Porter supervised and photographed the film in New York and New Jersey in November 1903; the Edison studio began selling it to vaudeville houses and other venues in the following month. The cast included Justus D. Barnes and G. M. Anderson, who may have also helped with planning and staging. Porter’s storytelling approach, though not particularly innovative or unusual for 1903, allowed him to include many popular techniques of the time, including scenes staged in wide shots, a matte effect, and an attempt to indicate simultaneous action across multiple scenes. Camera pans, location shooting, and moments of violent action helped give The Great Train Robbery a sense of rough-edged immediacy. A special close-up shot, which was unconnected to the story and could either begin or end the film depending on the projectionist’s whim, showed Barnes, as the outlaw leader, emptying his gun directly into the camera.
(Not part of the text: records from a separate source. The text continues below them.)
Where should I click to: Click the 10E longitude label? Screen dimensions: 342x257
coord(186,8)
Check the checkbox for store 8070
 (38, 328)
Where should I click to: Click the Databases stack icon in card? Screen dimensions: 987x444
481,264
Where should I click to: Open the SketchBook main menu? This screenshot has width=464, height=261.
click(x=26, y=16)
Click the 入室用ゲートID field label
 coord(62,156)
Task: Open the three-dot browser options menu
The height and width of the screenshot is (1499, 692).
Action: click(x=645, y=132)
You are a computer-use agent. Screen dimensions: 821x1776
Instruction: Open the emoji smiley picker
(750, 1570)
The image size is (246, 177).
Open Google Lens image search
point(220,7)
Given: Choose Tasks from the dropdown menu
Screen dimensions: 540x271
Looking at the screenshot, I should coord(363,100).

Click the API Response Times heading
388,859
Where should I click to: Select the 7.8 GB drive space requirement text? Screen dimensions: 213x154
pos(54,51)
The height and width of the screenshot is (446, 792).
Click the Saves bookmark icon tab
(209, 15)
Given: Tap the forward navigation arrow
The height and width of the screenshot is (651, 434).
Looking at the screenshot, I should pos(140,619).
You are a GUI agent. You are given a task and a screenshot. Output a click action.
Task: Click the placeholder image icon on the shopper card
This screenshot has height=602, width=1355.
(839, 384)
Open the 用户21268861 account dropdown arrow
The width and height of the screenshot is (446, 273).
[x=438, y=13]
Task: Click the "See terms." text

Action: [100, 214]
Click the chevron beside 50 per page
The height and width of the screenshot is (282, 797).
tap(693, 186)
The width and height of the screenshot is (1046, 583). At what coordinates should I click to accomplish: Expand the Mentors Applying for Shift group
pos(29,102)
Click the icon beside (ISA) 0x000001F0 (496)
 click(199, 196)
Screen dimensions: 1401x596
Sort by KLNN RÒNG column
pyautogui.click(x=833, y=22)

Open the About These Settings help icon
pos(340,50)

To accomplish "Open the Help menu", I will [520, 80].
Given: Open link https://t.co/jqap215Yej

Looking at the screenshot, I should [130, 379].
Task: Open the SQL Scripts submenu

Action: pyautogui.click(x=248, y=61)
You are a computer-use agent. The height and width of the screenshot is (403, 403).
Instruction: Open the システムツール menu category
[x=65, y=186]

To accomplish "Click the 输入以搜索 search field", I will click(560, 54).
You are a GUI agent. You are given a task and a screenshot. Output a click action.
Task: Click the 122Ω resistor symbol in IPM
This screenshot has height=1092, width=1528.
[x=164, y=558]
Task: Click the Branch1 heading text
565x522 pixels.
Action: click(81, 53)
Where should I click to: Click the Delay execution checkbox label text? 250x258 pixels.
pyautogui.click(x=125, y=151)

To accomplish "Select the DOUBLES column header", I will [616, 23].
Due in part to its popular and accessible subject matter, as well as to its dynamic action and violence, The Great Train Robbery was an unprecedented commercial success. Though it did not significantly influence or advance the Western film genre, it was widely distributed and copied, including in a parody by Porter himself. During the twentieth century, inaccurate legends about The Great Train Robbery developed, claiming it was the first Western or even the first film to tell a story. Film scholars have repeatedly disproved these claims, demonstrating that The Great Train Robbery was a stylistic dead-end for its maker and genre; its commercial success and mythic place in American film lore nonetheless remain undisputed. The film, especially the close-up of Barnes, has become iconic in American culture, appearing in numerous film and television references and homages. In 1990, The Great Train Robbery was selected for preservation in the United States National Film Registry by the Library of Congress as being “culturally, historically, or aesthetically significant”.



Plot

Two bandits break into a railroad telegraph office, where they force the operator at gunpoint to stop a train and order its engineer to fill the locomotive’s tender at the station’s water tank.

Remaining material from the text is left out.